Simplifying Formal Proof-Generating Models with ChatGPT and Basic Searching Techniques
This work addresses the problem of making formal proof generation more efficient and accessible for mathematicians and AI researchers, though it appears incremental as it builds on existing methods like ChatGPT and Lean.
The paper tackled the challenge of formal proof generation by integrating ChatGPT with basic searching techniques, achieving a 31.15% pass rate on the miniF2F dataset, which surpasses all known benchmarks.
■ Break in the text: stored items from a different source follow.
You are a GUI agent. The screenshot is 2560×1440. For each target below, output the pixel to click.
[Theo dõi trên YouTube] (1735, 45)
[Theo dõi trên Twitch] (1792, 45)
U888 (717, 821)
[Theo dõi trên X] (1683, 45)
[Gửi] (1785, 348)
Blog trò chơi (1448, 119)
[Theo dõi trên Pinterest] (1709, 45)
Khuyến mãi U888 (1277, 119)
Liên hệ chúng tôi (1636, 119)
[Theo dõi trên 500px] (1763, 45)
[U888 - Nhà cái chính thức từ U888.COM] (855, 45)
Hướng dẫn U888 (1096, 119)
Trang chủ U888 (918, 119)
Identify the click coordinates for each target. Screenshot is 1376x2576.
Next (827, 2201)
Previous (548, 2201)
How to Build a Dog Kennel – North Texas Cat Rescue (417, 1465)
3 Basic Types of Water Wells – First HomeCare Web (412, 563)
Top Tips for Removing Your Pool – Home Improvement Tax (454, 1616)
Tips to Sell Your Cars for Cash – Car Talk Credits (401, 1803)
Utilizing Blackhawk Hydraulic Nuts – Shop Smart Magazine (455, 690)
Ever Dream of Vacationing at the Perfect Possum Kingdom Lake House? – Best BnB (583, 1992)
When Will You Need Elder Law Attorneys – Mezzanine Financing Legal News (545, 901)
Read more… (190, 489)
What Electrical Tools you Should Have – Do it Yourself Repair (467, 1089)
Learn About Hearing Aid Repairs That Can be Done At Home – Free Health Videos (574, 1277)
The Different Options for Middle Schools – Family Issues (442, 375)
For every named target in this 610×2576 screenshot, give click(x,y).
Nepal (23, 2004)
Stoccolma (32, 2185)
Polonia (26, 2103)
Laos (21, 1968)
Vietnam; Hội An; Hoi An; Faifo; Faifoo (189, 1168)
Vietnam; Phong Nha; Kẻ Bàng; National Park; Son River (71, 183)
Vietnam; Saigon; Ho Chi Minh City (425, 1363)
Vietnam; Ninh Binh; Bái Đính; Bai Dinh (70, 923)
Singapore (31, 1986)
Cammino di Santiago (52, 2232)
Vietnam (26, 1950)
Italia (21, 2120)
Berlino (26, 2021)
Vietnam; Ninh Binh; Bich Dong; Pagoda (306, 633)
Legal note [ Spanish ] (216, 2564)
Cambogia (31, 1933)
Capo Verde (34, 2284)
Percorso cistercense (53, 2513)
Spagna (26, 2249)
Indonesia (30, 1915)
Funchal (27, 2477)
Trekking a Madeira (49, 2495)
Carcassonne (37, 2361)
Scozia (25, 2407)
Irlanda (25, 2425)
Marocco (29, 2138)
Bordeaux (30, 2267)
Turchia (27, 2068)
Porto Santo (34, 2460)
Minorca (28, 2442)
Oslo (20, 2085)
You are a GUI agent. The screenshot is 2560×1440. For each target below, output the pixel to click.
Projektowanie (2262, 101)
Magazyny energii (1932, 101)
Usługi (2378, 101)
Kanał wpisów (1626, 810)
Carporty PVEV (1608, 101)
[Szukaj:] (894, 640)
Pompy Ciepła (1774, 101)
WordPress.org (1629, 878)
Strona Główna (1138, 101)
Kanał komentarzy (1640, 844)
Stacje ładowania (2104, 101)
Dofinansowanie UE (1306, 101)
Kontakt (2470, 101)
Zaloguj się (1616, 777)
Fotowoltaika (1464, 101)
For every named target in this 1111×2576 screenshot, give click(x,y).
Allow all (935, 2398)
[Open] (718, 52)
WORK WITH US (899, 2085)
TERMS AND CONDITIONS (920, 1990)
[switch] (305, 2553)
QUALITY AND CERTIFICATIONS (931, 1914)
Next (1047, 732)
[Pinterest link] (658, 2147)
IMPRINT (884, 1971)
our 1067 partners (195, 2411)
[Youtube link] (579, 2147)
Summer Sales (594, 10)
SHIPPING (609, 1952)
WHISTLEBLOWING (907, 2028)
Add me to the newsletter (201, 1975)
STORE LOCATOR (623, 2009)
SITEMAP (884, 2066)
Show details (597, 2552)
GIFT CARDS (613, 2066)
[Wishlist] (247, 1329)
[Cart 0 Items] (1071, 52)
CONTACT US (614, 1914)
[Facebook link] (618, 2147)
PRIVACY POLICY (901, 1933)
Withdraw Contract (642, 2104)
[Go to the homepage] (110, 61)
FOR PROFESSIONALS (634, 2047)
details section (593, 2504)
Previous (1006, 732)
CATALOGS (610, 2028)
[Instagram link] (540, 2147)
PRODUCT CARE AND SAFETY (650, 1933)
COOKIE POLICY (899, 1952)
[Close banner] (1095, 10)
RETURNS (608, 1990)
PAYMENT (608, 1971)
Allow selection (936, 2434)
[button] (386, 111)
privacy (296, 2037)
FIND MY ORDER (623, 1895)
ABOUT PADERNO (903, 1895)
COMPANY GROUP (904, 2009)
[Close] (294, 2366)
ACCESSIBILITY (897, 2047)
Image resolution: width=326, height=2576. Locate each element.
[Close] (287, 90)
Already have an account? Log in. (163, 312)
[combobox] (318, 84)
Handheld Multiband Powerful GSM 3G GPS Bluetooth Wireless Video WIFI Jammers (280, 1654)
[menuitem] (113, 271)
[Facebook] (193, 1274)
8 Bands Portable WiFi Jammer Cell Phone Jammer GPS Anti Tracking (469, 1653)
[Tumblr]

The challenge of formal proof generation has a rich history, but with modern techniques, we may finally be at the stage of making actual progress in real-life mathematical problems. This paper explores the integration of ChatGPT and basic searching techniques to simplify generating formal proofs, with a particular focus on the miniF2F dataset. We demonstrate how combining a large language model like ChatGPT with a formal language such as Lean, which has the added advantage of being verifiable, enhances the efficiency and accessibility of formal proof generation. Despite its simplicity, our best-performing Lean-based model surpasses all known benchmarks with a 31.15% pass rate. We extend our experiments to include other datasets and employ alternative language models, showcasing our models' comparable performance in diverse settings and allowing for a more nuanced analysis of our results. Our findings offer insights into AI-assisted formal proof generation, suggesting a promising direction for future research in formal mathematical proof.